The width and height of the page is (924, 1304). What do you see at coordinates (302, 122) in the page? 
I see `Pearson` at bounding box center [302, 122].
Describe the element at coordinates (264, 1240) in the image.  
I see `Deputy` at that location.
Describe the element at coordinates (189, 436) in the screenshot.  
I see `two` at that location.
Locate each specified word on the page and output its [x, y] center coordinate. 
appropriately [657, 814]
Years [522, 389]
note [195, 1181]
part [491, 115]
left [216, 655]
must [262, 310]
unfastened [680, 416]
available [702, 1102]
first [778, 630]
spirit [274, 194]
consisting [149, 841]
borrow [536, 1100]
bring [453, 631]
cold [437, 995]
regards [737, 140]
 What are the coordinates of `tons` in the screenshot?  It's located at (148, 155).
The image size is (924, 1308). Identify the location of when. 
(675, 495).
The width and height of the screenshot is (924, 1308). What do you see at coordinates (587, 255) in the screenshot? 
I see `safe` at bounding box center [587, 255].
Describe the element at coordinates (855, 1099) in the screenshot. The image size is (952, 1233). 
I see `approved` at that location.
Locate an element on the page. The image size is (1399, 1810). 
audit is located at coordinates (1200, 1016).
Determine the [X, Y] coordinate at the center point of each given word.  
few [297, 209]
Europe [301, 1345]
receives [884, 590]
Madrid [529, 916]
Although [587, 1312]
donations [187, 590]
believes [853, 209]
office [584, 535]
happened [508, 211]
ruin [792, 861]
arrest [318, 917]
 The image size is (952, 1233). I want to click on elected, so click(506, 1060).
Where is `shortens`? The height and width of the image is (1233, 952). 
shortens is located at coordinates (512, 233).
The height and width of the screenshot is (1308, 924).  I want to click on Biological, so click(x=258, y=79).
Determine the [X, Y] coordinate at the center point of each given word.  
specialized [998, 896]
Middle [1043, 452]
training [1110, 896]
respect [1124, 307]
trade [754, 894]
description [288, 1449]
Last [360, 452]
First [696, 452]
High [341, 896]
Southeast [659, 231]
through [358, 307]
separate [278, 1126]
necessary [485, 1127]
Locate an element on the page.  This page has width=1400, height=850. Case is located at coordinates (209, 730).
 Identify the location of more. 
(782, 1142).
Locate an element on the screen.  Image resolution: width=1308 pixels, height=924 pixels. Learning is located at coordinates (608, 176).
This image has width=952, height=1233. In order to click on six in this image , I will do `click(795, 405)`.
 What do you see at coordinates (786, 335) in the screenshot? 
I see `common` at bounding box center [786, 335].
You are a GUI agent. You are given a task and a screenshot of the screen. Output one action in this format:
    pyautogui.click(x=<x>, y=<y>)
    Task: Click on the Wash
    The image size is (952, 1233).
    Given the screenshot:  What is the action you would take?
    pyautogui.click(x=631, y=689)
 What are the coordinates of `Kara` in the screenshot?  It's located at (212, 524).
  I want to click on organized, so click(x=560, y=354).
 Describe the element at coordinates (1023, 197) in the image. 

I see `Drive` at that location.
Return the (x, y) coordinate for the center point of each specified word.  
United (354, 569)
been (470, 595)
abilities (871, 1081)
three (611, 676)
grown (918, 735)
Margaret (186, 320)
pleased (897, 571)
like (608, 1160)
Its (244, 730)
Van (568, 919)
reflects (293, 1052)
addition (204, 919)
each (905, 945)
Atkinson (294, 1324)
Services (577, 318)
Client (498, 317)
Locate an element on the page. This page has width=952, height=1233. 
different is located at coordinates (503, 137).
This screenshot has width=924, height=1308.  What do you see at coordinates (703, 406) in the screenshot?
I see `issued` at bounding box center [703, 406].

════

→ **Given problem**: Please convert the records above, starting at the first line and ending at the line that contains "donations [187, 590]", both included, into a JSON list of strings with one string per line and blank lines left out.

→ **Written reply**:
[
  "The width and height of the page is (924, 1304). What do you see at coordinates (302, 122) in the page? ",
  "I see `Pearson` at bounding box center [302, 122].",
  "Describe the element at coordinates (264, 1240) in the image.  ",
  "I see `Deputy` at that location.",
  "Describe the element at coordinates (189, 436) in the screenshot.  ",
  "I see `two` at that location.",
  "Locate each specified word on the page and output its [x, y] center coordinate. ",
  "appropriately [657, 814]",
  "Years [522, 389]",
  "note [195, 1181]",
  "part [491, 115]",
  "left [216, 655]",
  "must [262, 310]",
  "unfastened [680, 416]",
  "available [702, 1102]",
  "first [778, 630]",
  "spirit [274, 194]",
  "consisting [149, 841]",
  "borrow [536, 1100]",
  "bring [453, 631]",
  "cold [437, 995]",
  "regards [737, 140]",
  " What are the coordinates of `tons` in the screenshot?  It's located at (148, 155).",
  "The image size is (924, 1308). Identify the location of when. ",
  "(675, 495).",
  "The width and height of the screenshot is (924, 1308). What do you see at coordinates (587, 255) in the screenshot? ",
  "I see `safe` at bounding box center [587, 255].",
  "Describe the element at coordinates (855, 1099) in the screenshot. The image size is (952, 1233). ",
  "I see `approved` at that location.",
  "Locate an element on the page. The image size is (1399, 1810). ",
  "audit is located at coordinates (1200, 1016).",
  "Determine the [X, Y] coordinate at the center point of each given word.  ",
  "few [297, 209]",
  "Europe [301, 1345]",
  "receives [884, 590]",
  "Madrid [529, 916]",
  "Although [587, 1312]",
  "donations [187, 590]"
]